New triple star system sets shortest orbital period record

Professional and amateur astronomers have made a groundbreaking discovery with the help of artificial intelligence, identifying a unique triple star system named TIC 290061484. This stellar trio was uncovered through cosmic “strobe lights” observed by NASA’s Transiting Exoplanet Survey Satellite (TESS).

TIC 290061484 features a pair of twin stars that orbit each other every 1.8 days, along with a third star that orbits the duo in just 25 days. This remarkable finding breaks the previous record for the shortest outer orbital period in such systems, which was established in 1956 with a third star orbiting an inner pair in 33 days.

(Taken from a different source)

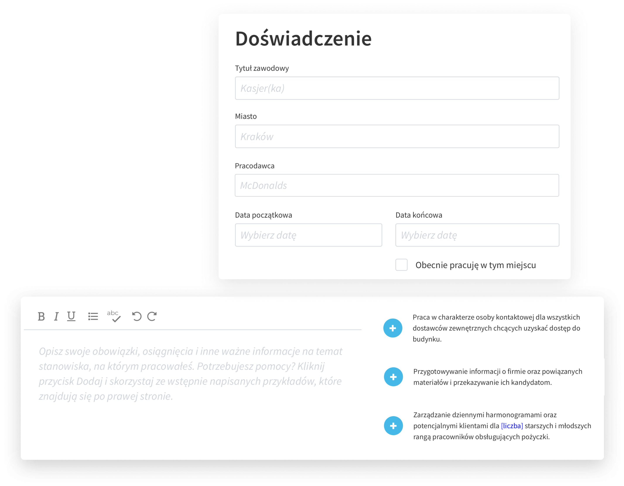Click the Miasto input field

pos(397,136)
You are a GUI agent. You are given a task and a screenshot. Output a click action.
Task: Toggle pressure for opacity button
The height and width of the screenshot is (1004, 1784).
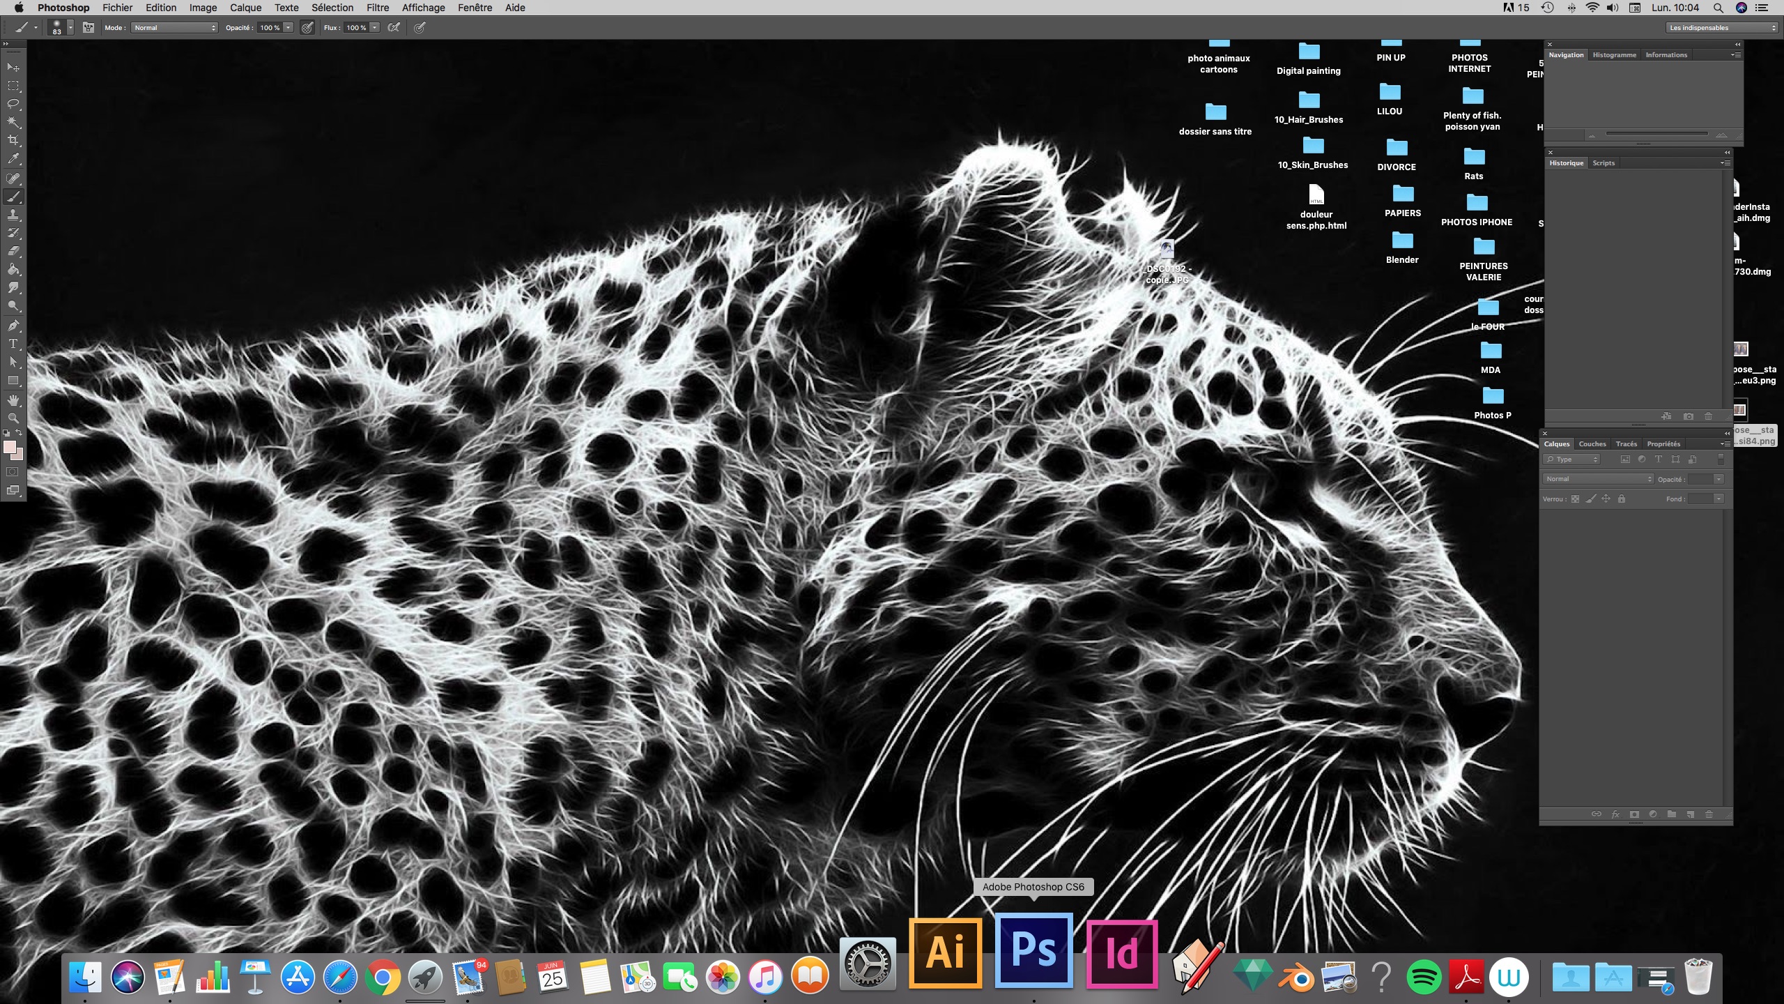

“Thanks to the compact, edge-on configuration of the system, we can measure the orbits, masses, sizes, and temperatures of its stars,” said Veselin Kostov, a research scientist at NASA’s Goddard Space Flight Center in Greenbelt, Maryland, and the SETI Institute in Mountain View, California. “And we can study how the system formed and predict how it may evolve.”

A paper, led by Kostov, describing the results was published in The Astrophysical Journal Oct. 2.

Flickers in starlight helped reveal the tight trio, which is located in the constellation Cygnus. The system happens to be almost flat from our perspective. This means the stars each cross right in front of, or eclipse, each other as they orbit. When that happens, the nearer star blocks some of the farther star’s light.

Using machine learning, scientists filtered through enormous sets of starlight data from TESS to identify patterns of dimming that reveal eclipses. Then, a small team of citizen scientists filtered further, relying on years of experience and informal training to find particularly interesting cases.

These amateur astronomers, who are co-authors on the new study, met as participants in an online citizen science project called Planet Hunters, which was active from 2010 to 2013. The volunteers later teamed up with professional astronomers to create a new collaboration called the Visual Survey Group, which has been active for over a decade.

“We’re mainly looking for signatures of compact multi-star systems, unusual pulsating stars in binary systems, and weird objects,” said Saul Rappaport, an emeritus professor of physics at MIT in Cambridge. Rappaport co-authored the paper and has helped lead the Visual Survey Group for more than a decade. “It’s exciting to identify a system like this because they’re rarely found, but they may be more common than current tallies suggest.” Many more likely speckle our galaxy, waiting to be discovered.

Partly because the stars in the newfound system orbit in nearly the same plane, scientists say it’s likely very stable despite their tight configuration (the trio’s orbits fit within a smaller area than Mercury’s orbit around the sun). Each star’s gravity doesn’t perturb the others too much, like they could if their orbits were tilted in different directions.

But while their orbits will likely remain stable for millions of years, “no one lives here,” Rappaport said. “We think the stars formed together from the same growth process, which would have disrupted planets from forming very closely around any of the stars.” The exception could be a distant planet orbiting the three stars as if they were one.

As the inner stars age, they will expand and ultimately merge, triggering a supernova explosion in around 20 to 40 million years.

In the meantime, astronomers are hunting for triple stars with even shorter orbits. That’s hard to do with current technology, but a new tool is on the way.

Images from NASA’s upcoming Nancy Grace Roman Space Telescope will be much more detailed than TESS’s. The same area of the sky covered by a single TESS pixel will fit more than 36,000 Roman pixels. And while TESS took a wide, shallow look at the entire sky, Roman will pierce deep into the heart of our galaxy where stars crowd together, providing a core sample rather than skimming the whole surface.

“We don’t know much about a lot of the stars in the center of the galaxy except for the brightest ones,” said Brian Powell, a co-author and data scientist at Goddard. “Roman’s high-resolution view will help us measure light from stars that usually blur together, providing the best look yet at the nature of star systems in our galaxy.”

And since Roman will monitor light from hundreds of millions of stars as part of one of its main surveys, it will help astronomers find more triple star systems in which all the stars eclipse each other.

“We’re curious why we haven’t found star systems like these with even shorter outer orbital periods,” said Powell. “Roman should help us find them and bring us closer to figuring out what their limits might be.”

Roman could also find eclipsing stars bound together in even larger groups—half a dozen, or perhaps even more all orbiting each other like bees buzzing around a hive.

“Before scientists discovered triply eclipsing triple star systems, we didn’t expect them to be out there,” said co-author Tamás Borkovits, a senior research fellow at the Baja Observatory of The University of Szeged in Hungary. “But once we found them, we thought, well why not? Roman, too, may reveal never-before-seen categories of systems and objects that will surprise astronomers.”